Yeah, this is my fustration on what to do. We neighbor a place that has a lot of drugs, and there are plenty of folks with bad attitudes around here that would cause trouble just for the sport of it.


----------



## crehberg (Mar 16, 2008)

Farmer I used to work for had similar problems with the honor money walking off.

Welding shop made him a lockable metal box with a slot just big enough to slide money through out of the heaviest scrap they had. We welded it to an old heavy harrow axle and concreted it in the ground.

Took a few weeks for everyone to realize they needed close to exact change. Been up about 5 years, and as of last week no money missing yet (cross fingers, knock wood).


----------



## GTX63 (Dec 13, 2016)

I think my mother told me that true character is what we do when no one else is looking.

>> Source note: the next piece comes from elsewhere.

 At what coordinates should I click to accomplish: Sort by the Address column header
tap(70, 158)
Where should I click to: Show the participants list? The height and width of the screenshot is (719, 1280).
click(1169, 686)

The first thing I would do, and this may help with how bullet proof you need a lockbox structure to be, is to install game cams.
Put one right out front and high up out of reach. You don't necessarily need to put a warning on a sign; if people know they are being recorded, it motivates them to use their better nature more often.


----------



## audacity (Feb 14, 2020)

Get a depository drop box that can be bolted into a concrete or some other permanent fixture. They can't get their hand through the slit. 

I'd also second getting game cameras or a solar-powered motion-detection video camera (or run POE underground if it's anywhere near a structure with electricity).


----------



## HDRider (Jul 21, 2011)

Hide a game cam

Put a little sign saying it is monitored by hidden surveillance. 

People will tie a chain around an ATM and pull it out with a truck.


----------



## weaselfire (Feb 7, 2018)

Depends on your area. We have a honey and jam stand locally where the money drop is a rusted coffee can. Must work okay for them, been there 15 years at least. Thinking I should drop off a new coffee can next time I need honey. 

Jeff


----------